(Certain names in the story have been shortened to protect the person’s identity.)
AASHNA MALPANI WRITES– I hear a piercing wail in the background. My source puts the phone on hold for a minute, then returns with apologies: “Sometimes I wish I never had him.” She sounds exasperated, complaining about how she hasn’t had a second to herself lately.
Nidhi K., a 28-year-old housewife in Kolkata, gave birth to a boy just six months ago. Since then, she has been faced with overwhelming anxiety and fear, severe mood swings, trouble producing breast-milk, and a return of her vertigo.
Dr. Aarya K. Rajalakshmi, resident doctor at Drexel University in Philadelphia, characterizes Nidhi’s symptoms as typical postpartum depression (PPD). She says, “PPD is a depressive disorder that has its onset generally within four to six weeks after childbirth. The challenge with most psychiatric problems is that they are all in a continuum, but PPD has certain features that mark the difference. When the woman continues to be despondent, gloomy, tearful or irritable for more than two weeks, that’s when we start paying closer attention.”
Courtesy: American Family Physician
According to a 2017 study published by the World Health Organization, 22% of the 20,043 Indian women surveyed suffered from postpartum depression. Several risk factors contribute to the onset of PPD, such as lack of support from the husband, domestic violence, a past history of psychiatric illness, and the birth of a female child.
Between caring for her infant and a joint-family of six, Nidhi has no time to tend to her own mental health and instead dismisses the concept of “nonsense such as (postpartum) depression.” She goes on to tell me, “Children take so much. Then there’s your husband and your household obligations, and then the social stigma if you don’t live up to familial expectations. And if you’re sad, you’re sad. That’s just how it is.”
Nidhi’s refusal to acknowledge signs of PPD is nothing out of the ordinary. The assumption that an Indian mother must be the image-incarnate of the goddess Durga speaks to what is demanded of women in India. Given this pressure, it’s no surprise that the country’s most recent National Mental Health Survey stated that women are more likely than men to suffer from all forms of depression.
PPD is just one mental health problem. Dr. Rajalakshmi goes on to explain how India’s conservative societal norms further hinder awareness of virtually all mental health concerns. She says some people abstain from visiting mental health professionals or even talking about problems for fear of being judged or ostracized. This is particularly harmful to women with PPD, for many remain uninformed about the disorder as well as the subsequent need for immediate medical attention.

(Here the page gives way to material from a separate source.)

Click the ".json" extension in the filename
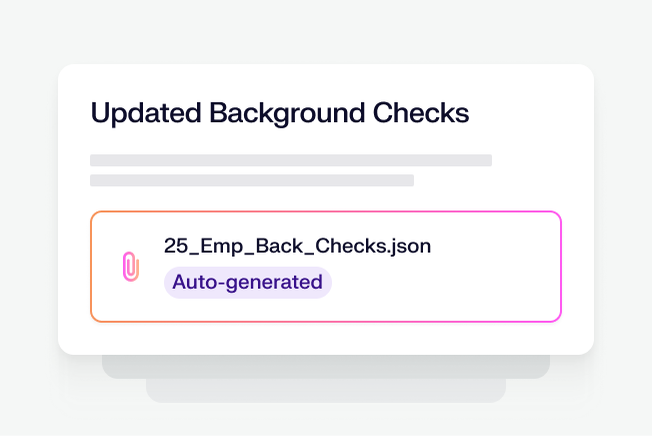 [410, 246]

“There is this notion that it is the mother’s role to be taking on all the burden of motherhood. So when someone comes out and complains about the stress she’s enduring, there’s this tendency of people to be very scornful, and judge her as someone who’s shirking her responsibility towards motherhood. So we see a tendency to not want to request help,” Dr. Rajalakshmi tells this reporter.
It was this stigma that prevented Smitha P., 39, a former teacher at Welland Gouldsmith School in Kolkata, from approaching a psychiatrist. Even after being diagnosed with chronic depression recently, symptoms which worsened after her second pregnancy in 2001, she said, “I don’t think Indian women really have postnatal depression. Even if they do, it is probably a path to getting back your body.”

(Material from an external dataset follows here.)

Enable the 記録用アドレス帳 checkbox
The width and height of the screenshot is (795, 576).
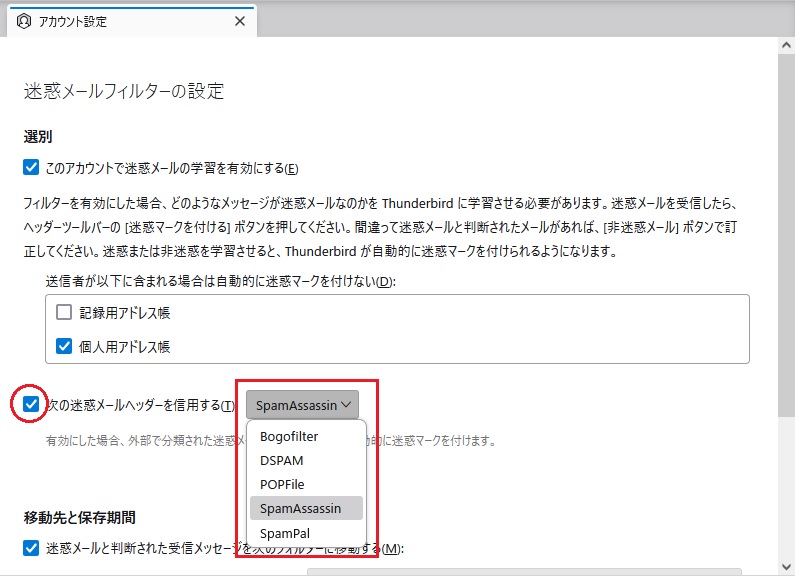(65, 312)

Similarly, Rashmi S., 40, a fashion designer in the same city, was entirely unfamiliar with PPD. “I am shocked to know this exists. My friends haven’t talked about it. When you’re holding that baby in your hand, how can you be depressed? When you see it smile, how can you be sad? I don’t understand.”
Although there are exceptions to the rule, there is indeed a failure to recognize and address mental health issues on the part of India’s general public. The National Institute of Mental Health warns that if left untreated, PPD can last for months or even years, affecting the mother’s general health and her capability to bond with and care for her baby.
“(Indian) people, for one, need to have realistic expectations with respect to the mother’s role and responsibilities. They need to be accepting and open to recognizing a problem, and then be willing to encourage help. Indian society is not so much so a single unit, and because of that it’s all levels that we need to bring changes in,”
Dr. Rajalaskhmi points out that both institutions and individuals must begin to embrace rather than shun the concept of mental health problems and treatment.